#### [INPUT]
.....
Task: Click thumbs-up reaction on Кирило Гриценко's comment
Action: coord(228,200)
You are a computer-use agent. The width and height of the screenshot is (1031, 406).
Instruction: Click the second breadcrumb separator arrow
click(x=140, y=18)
.....
#### [WORK TASK]
Every line from the one containing "You are a computer-use" through the last line of the entries above must be output exactly. Leave the rest out.

#### [SOLUTION FOR THIS EXERCISE]
You are a computer-use agent. The width and height of the screenshot is (1031, 406).
Instruction: Click the second breadcrumb separator arrow
click(x=140, y=18)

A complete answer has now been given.